Oh, son. This is so wrong. Walk with us. We have some hard truths for you.
Sam Claflin Kiernan attends the premiere of “The Hunger Games: Catching Fire” in Los Angeles in Alexander McQueen.
See that last picture, with you standing in front of a bunch of screaming fangurls – EVERY SINGLE ONE OF WHOM IS LOOKING SOMEWHERE ELSE? You done fucked this one up big time, Finnick. In a franchise in which practically every single casting decision was considered controversial by some portion of its fandom, your casting stood out. This is your time to stand before the world and say, “Look at how hot I look.” You had one job here. That was it.
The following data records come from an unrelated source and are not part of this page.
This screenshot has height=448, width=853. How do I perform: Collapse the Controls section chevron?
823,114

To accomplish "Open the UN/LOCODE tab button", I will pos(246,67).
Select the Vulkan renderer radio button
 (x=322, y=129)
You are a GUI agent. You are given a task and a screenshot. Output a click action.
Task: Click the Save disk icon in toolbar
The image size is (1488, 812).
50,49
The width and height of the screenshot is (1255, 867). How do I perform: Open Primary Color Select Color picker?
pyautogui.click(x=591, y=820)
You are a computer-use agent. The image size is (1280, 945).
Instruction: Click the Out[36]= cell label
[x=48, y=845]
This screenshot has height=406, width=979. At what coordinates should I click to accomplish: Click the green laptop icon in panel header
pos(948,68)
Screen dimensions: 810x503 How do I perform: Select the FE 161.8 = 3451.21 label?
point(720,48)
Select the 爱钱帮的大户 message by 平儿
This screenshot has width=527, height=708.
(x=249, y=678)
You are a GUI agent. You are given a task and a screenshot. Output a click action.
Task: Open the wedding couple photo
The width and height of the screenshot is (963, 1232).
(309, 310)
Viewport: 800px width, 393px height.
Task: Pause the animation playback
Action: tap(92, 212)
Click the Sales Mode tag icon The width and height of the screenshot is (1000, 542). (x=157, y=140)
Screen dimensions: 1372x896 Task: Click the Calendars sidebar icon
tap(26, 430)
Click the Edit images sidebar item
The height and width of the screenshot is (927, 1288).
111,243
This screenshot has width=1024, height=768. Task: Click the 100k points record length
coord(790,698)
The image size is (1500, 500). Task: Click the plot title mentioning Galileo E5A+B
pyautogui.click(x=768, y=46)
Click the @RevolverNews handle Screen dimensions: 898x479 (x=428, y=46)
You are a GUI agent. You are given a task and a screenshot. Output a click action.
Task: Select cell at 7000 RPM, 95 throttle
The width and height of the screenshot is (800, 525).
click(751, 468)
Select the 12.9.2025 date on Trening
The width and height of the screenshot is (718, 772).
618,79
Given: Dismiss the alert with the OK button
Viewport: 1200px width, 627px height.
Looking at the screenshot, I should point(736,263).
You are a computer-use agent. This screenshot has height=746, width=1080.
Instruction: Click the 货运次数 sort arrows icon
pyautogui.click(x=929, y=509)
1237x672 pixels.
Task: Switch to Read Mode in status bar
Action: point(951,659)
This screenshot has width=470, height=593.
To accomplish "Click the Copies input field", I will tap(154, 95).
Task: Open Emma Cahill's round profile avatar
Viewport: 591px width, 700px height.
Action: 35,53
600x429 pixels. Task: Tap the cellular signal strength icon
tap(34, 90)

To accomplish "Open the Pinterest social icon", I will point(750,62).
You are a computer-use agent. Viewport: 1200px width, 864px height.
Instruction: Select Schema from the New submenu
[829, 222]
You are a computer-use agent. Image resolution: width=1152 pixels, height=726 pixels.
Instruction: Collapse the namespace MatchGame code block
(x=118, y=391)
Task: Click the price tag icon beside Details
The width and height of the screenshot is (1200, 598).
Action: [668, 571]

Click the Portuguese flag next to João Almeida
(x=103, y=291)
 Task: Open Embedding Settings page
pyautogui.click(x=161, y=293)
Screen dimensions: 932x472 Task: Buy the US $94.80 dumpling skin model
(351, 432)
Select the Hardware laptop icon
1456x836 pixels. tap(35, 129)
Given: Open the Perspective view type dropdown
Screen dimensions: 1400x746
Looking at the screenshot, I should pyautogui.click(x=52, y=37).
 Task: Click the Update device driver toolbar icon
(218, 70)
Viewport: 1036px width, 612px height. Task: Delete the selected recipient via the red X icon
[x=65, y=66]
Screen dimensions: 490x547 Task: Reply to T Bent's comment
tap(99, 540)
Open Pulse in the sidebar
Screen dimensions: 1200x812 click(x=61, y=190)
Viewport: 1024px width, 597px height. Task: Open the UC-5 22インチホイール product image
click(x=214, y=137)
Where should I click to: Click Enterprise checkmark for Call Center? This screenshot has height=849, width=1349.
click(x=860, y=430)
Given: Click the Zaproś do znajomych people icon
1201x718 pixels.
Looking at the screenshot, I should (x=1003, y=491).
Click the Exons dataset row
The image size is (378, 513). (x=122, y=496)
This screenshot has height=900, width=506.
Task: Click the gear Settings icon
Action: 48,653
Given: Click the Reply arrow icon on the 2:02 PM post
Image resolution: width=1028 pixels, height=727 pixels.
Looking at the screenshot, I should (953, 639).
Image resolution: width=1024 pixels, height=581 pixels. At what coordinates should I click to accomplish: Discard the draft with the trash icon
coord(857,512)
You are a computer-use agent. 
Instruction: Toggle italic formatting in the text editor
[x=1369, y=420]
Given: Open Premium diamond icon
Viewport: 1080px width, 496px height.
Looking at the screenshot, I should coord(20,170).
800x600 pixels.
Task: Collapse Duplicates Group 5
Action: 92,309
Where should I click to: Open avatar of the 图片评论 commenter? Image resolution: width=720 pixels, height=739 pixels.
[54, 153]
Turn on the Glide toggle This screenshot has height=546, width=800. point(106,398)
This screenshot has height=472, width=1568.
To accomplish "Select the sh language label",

A striped henley with a polka dot silk scarf with a too-short and too-wide plaid double-breasted blazer? Are you on CRACK, son? Don’t even get us started on the “job interview” shoes and pants. And it’s McQueen, which should suit you to a tee, but someone in your sphere managed to pick the worst items for you in at least a size too large. Dreadful. Top to bottom.
Which brings us to our next point: You have been blessed with cuteness. Unfortunately for you, it’s not the kind of cuteness that blossoms under poor grooming. Shave, do something about that horrifying dye job, and get a cut that suits your face better than that.
Also: Get some queen to show you how to pose for pictures, because you’re really embarrassing yourself. Here are some tips to get you started:
- Hands out of pockets.
- No weird “Jesus blessing the crowd” finger gestures.
- ABSOLUTELY NO SALUTING AT ALL.
[Photo Credit: Jennifer Graylock/INFphoto.com]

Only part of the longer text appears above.